> [WHAT IS BEING ASKED]: From the line containing "Data (188, 1204)" through the last line, print the records exactly and nothing else.

> [INFORMATION SUPPLIED]:
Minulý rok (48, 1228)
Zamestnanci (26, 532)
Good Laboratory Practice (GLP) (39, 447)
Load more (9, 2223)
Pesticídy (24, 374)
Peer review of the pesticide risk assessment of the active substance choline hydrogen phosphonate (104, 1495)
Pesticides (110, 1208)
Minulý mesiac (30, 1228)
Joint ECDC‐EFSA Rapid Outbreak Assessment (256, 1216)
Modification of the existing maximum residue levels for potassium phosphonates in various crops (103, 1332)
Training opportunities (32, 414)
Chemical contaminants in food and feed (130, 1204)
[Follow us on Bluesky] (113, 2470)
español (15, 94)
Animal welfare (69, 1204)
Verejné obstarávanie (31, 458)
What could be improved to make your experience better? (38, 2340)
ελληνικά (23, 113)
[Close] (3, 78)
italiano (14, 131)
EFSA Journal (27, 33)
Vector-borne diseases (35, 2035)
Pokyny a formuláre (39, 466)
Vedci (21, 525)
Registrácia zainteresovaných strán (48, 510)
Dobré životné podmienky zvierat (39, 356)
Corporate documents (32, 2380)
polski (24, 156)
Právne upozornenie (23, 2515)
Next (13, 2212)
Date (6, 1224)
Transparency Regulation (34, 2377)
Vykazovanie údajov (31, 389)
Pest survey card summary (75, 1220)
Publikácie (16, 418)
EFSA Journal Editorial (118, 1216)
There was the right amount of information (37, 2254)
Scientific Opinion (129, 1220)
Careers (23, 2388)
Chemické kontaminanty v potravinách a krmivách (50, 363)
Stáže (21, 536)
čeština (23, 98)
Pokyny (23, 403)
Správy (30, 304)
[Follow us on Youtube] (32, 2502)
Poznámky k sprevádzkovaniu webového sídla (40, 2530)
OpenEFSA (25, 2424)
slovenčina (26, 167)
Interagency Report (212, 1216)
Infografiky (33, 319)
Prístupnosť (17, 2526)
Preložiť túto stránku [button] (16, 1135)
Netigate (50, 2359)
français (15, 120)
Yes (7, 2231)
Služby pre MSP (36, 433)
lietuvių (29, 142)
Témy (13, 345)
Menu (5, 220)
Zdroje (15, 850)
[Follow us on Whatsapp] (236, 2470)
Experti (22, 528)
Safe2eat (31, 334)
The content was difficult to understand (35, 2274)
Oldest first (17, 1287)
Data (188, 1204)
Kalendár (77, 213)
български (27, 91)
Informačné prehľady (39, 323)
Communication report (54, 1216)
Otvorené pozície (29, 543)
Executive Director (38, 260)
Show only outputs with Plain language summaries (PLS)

> [SOLUTION TO THIS PROBLEM]:
Data (188, 1204)
Kalendár (77, 213)
български (27, 91)
Informačné prehľady (39, 323)
Communication report (54, 1216)
Otvorené pozície (29, 543)
Executive Director (38, 260)
Show only outputs with Plain language summaries (PLS)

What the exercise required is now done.